Implications of all the available evidence
BROCADE3 has shown, we believe for the first time, that the combination of a PARP inhibitor, veliparib, with platinum chemotherapy significantly improves progression-free survival with little additional toxicity in patients with advanced HER2-negative breast cancer and a BRCA mutation. These data suggest that veliparib, in combination with carboplatin and paclitaxel, should be considered as a new treatment option for patients with BRCA-associated advanced breast cancer who are candidates for chemotherapy.
BRCA1 and BRCA2-mutated breast cancers have a deficiency in homologous recombination repair, impairing the ability of cancer cells to repair DNA damage, and are known to be sensitive to both poly(ADP-ribose) polymerase (PARP) inhibitors and platinum agents.5, 6, 7, 8 Clinical evidence has shown that this vulnerability can be exploited for the treatment of advanced, HER2-negative breast cancer, and has led to the inclusion of both classes of agents in treatment guidelines. However, reports of the emergence of reversion mutations that restore BRCA function in patients treated with either platinum chemotherapy or PARP inhibitors have led to concerns about cross-resistance and, for this reason, patients who are resistant or refractory to platinum chemotherapy are often excluded from PARP inhibitor clinical trials. Given this concern, a strong scientific rationale exists to combine PARP inhibitors with platinum chemotherapy on the basis of common mechanisms of sensitivity and acquired resistance,9 and observed potentiation of platinum activity by PARP inhibitors preclinically, to maximise the therapeutic benefit derived from exploiting pathogenic BRCA mutations.10 However clinical application of these combinations has been challenging,11, 12 largely owing to haematological toxicity.13, 14
Veliparib (ABT-888) is a potent, orally bioavailable, selective PARP1 and PARP2 inhibitor10 that has shown antitumour activity and acceptable toxicity as a single agent and in combination with carboplatin and paclitaxel in patients with BRCA mutation-associated breast cancer.15, 16 Veliparib selectively inhibits the polymerase activity of PARP without substantial trapping of PARP protein onto DNA damage repair intermediates.17, 18 This mechanism of action makes veliparib more suitable than other PARP inhibitors to be administered in combination with platinum-based chemotherapy, since PARP trapping has been shown to be associated with myelosuppression.19 In a randomised, placebo-controlled, phase 2 study (BROCADE),20 numerical (although not significant) increases in median progression-free survival and overall survival were observed with the addition of veliparib to carboplatin and paclitaxel versus carboplatin and paclitaxel alone in patients with BRCA-mutated advanced breast cancer.

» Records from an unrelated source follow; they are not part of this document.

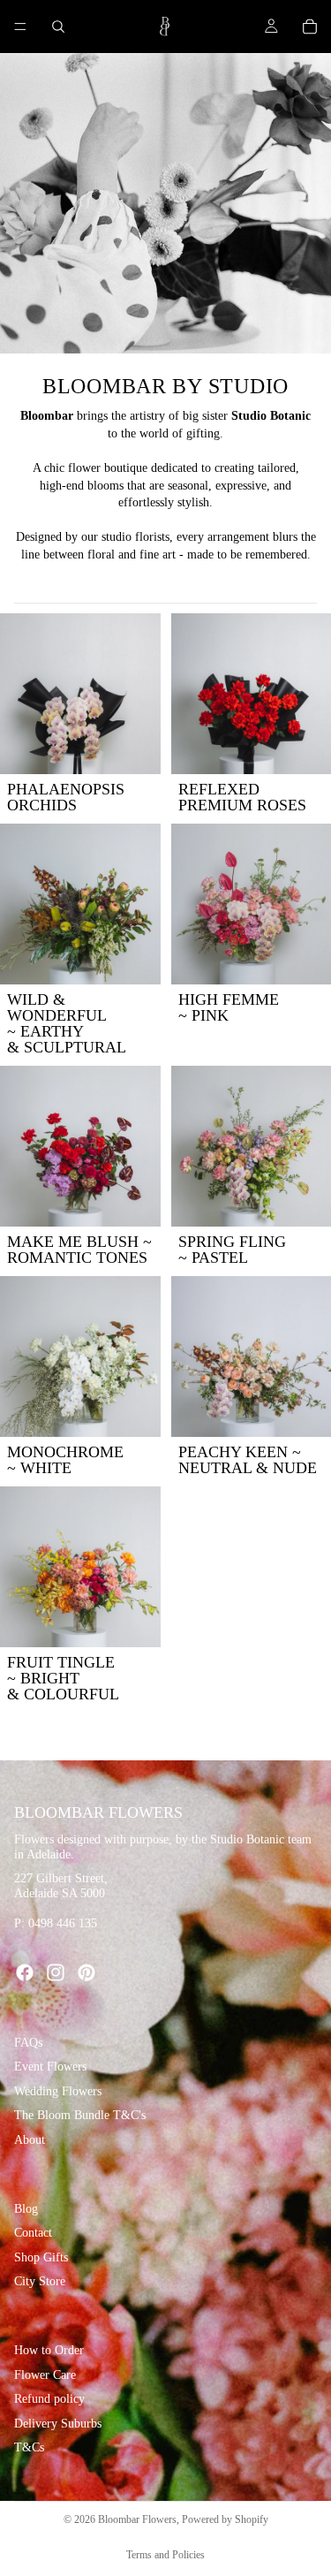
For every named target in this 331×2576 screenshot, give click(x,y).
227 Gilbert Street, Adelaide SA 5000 (61, 1886)
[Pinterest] (86, 1972)
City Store (39, 2281)
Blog (26, 2208)
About (29, 2140)
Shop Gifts (41, 2257)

The safety profile was similar between the two treatment groups, with common adverse events generally being haematological and gastrointestinal.20 Haematological events were generally manageable with dose reductions and standard supportive measures and gastrointestinal events were typically low grade. Here, we report results from BROCADE3, a randomised, controlled, phase 3 trial comparing veliparib with placebo in combination with carboplatin and paclitaxel, and continued as monotherapy if carboplatin and paclitaxel are discontinued before progression, in patients with HER2-negative, inoperable, locally advanced or metastatic breast cancer with germline BRCA1 or BRCA2 mutations.